Summer rain in winter

August 7th, 2009

I haven’t really ranted for quite some time. Been pretty busy for as long as I can imagine. I so need to take a good rest. All these running around have really been showing its effects on me. I’ve been working too hard, thinking too hard and most of all trying too hard. The benefits? Small at most. Imagine trying to kill a rat and instead of just trapping it you make yourself multimillion dollar weapons system that can wipe out anything in a 500meter radius to do just that. I’ve been trying a number of stuff from learning the guitar to involving myself deeper into the ACG scene just for experience sake.

The more I think about it the more I feel confused. What am I trying to achieve here? Where am I going? What is the reason for all of this? All these done and to what extent of such said benefits? Seriously? None. Met a lot of people, learned a whole new bunch of stuff but I still do not feel…happy?

Never ending questions float around in my head everyday seeking to find some sort of a satisfying answer. But then again no answers on life are never clear. There are things that bothers me and often times it does alot and I have to find acceptance somewhere along the long road ahead. Things never ever goes my way and though I’m never the lucky person to ever being associated with I’ve tried my best. I’m tired. Mentally and physically.

For what’s its worth at least knowing that I’ve tried my best to the fullest of my extend all this while might not give me any regrets when I’m down 6 feet under one day. Well, maybe.

In other news, I’ve finally upgraded to the latest version 3.8.2 of Wordpress after seemingly too lazy to upgrade from version 2.6. I have to say that it looks pretty nice.

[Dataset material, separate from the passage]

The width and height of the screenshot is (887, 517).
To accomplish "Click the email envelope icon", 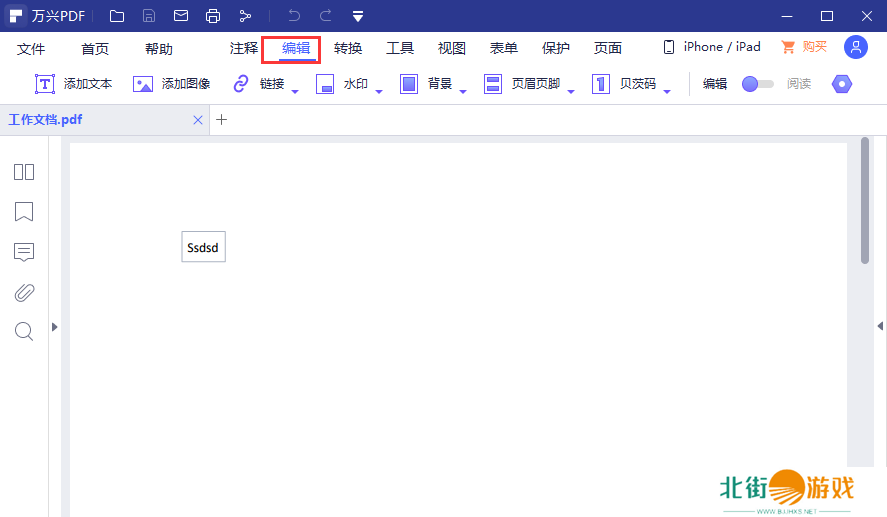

Now I have to start redesigning the site to something more visually pleasing. Speaking about the site, its almost time for me to renew the domain name and the site itself. Which also means it gonna be Clowonline.com’s first anniversary. Yeah!

But…should I maintain the domain name or should I change it to something more catchy and memorable? Any ideas?

Posted in Life, Thoughts | 5 Comments »

A big fat scam

July 17th, 2009

After what happened during the postmortem, I just had to rewrite the entire rant. I had learned many things during the course of DaiCon’s preparation especially in the field on human behavior. It is interesting to note that some people have no idea that their course of action would bring such drastic circumstances. In fact, ignorance is bliss and bliss are those who are gladly proclaiming that DaiCon was a success.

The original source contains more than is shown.